[crosspost] What interface or service for utf encode decode

Creating a macro - Writing a Script - Using the API (OpenOffice Basic, Python, BeanShell, JavaScript)
Post Reply
User avatar
Lupp
Volunteer
Posts: 3542
Joined: Sat May 31, 2014 7:05 pm
Location: München, Germany

[crosspost] What interface or service for utf encode decode

Post by Lupp »

Also posred here: https://ask.libreoffice.org/en/question ... de-decode/)

Are there services / interfaces commissioned to encode in / decode from utf (8 / 16)?
The software is obviously capable to do it on import / export. How is the kind of task represented in the uno-api? I cannot find respective entries in https://api.libreoffice.org/docs/idl/re ... paces.html (e.g.).
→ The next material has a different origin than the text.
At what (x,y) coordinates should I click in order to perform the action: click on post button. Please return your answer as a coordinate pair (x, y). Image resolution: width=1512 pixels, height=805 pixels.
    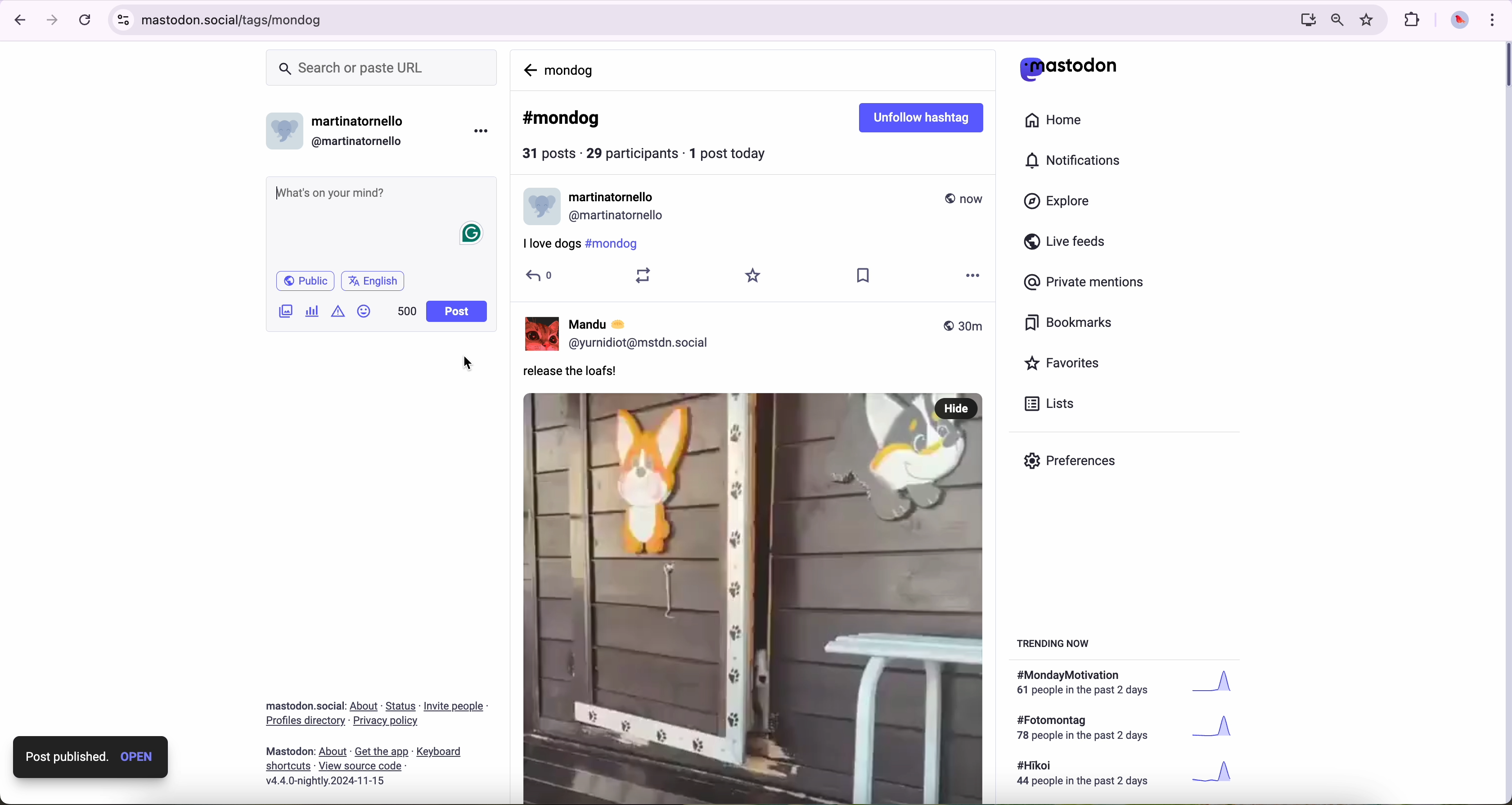
    Looking at the image, I should click on (457, 311). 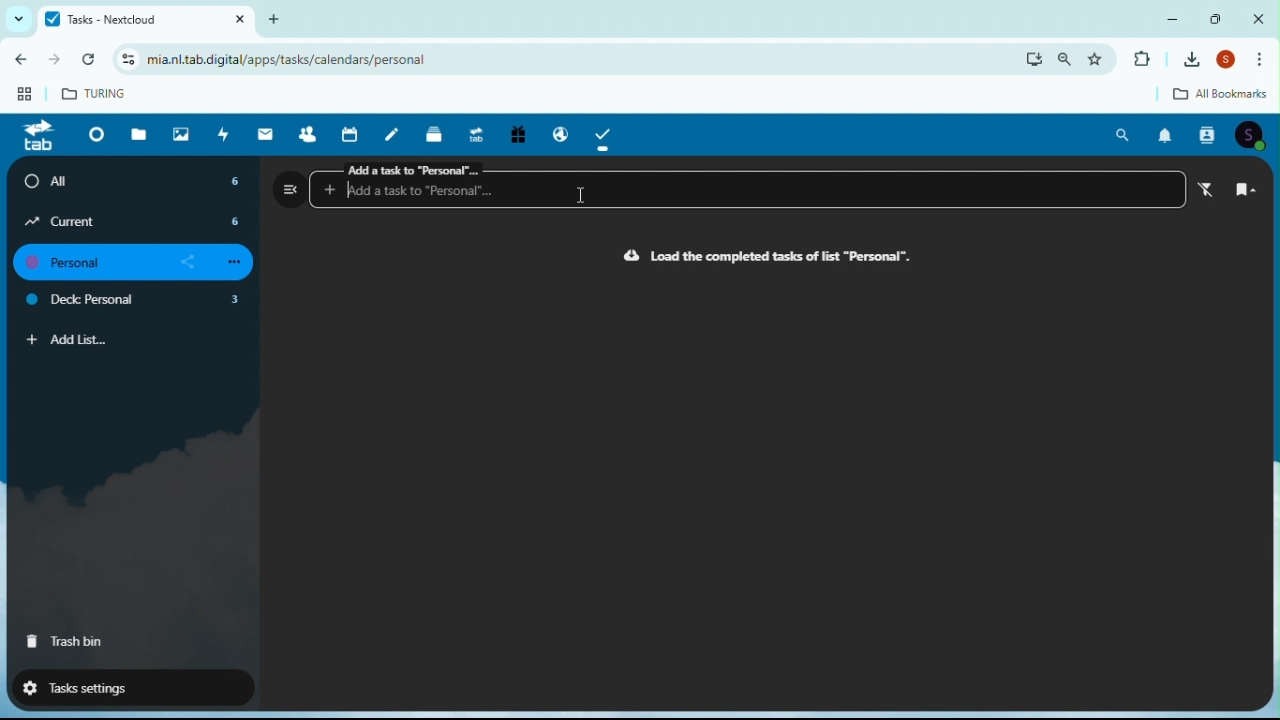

The answer should be (next to) the same for Apache OO and for LibreO.
On Windows 10: LibreOffice 24.2 (new numbering) and older versions, PortableOpenOffice 4.1.7 and older, StarOffice 5.2
---
Lupp from München
User avatar
Villeroy
Volunteer
Posts: 31269
Joined: Mon Oct 08, 2007 1:35 am
Location: Germany

Re: [crosspost] What interface or service for utf encode dec

Post by Villeroy »

Some quick ideas:
It is certainly possible to open an encoded text file and save a differently encoded text file by means of MediaDescriptor properties "FilterName" and "FilterOptions". That is what might happen when you do it manually via File>Open and File>Save.
And then there are I/O streams which can be used to convert files. See http://www.openoffice.org/udk/common/ma ... reams.html As far as I understand that document, you can hook in your own converter but I can't see if it is possible to hook in any built-in converter.
I'm fairly sure there is a Python library for this.
Please, edit this topic's initial post and add "[Solved]" to the subject line if your problem has been solved.
Ubuntu 18.04 with LibreOffice 6.0, latest OpenOffice and LibreOffice
User avatar
Lupp
Volunteer
Posts: 3542
Joined: Sat May 31, 2014 7:05 pm
Location: München, Germany

Re: [crosspost] What interface or service for utf encode dec

Post by Lupp »

@Villeroy:
Thanks a lot for the quick response.
However, I was looking for a conversion service that might also be usable independent of the context of importing from/exporting to files or streams.

Background:
I took an opportunity to learn a bit about some topics in a field I rarely touched (except superficially, of course).
The motive came from a case where the "co-operation" of some components was "intransparent" and difficult to understand for me.
-1- The software of a service-provider in the web which interprets gotten URI and also sends back URI via the URL line of the browser.
-2- The browser (Firefox in my case) which shows lots of "doubtable" (needing encoding) characters as plain text and accepts them, too.
-3- The clipoard (of current Win 10) which has to take the complete URI for my purposes executing a Copy command.
-4- The text (In Win-Editor or in AOO/LibO Writer, Calc cell ... e.g.) that should accept and insert content from the clipboard executing a paste command.
The case in short (as far as I can):
I see the plain text - disallowed/reserved but used otherwise characters - and all in the URL line.
I get (with Copy / Paste or PasteSpecial...) no format offered but 'Unformatted text'. (Whether Editor or LibO...)
Accepting the insertion I get all the critical characters (URI-reserved or CodePoint>127) in UTF-8 encoding using the %-escaped representation, two-byte cases specifically, like %C3%BC for "ü" as in "München" mutating to "M%C3%BCnchen" this way.
Since I wanted to create, manipulate, ... in Calc and re-enter (send to Firefox) such URI (Very long Query component often!) I preferred to do it "in plain" as far as possible. But I also wanted to be able to insert percent-encoded characters if probably needed in specific cases.
I ended up with writing functions for the purpose, which is boring and annoying in my understanding.

===Editing===
Example:
kurviger.de/?point=München&point=Београд
is an accepted entry and shown in the URL-line, but
https://kurviger.de/?point=M%C3%BCnchen ... 0%B0%D0%B4
is returned after Copy/Paste.
My initial wondering was about the fact that Firefox seemingly doesn't send both versions to the cliboard, marked as different formats.
(The long Query I get after a few additional steps:
https://kurviger.de/?point=M%C3%BCnchen ... %20Streets)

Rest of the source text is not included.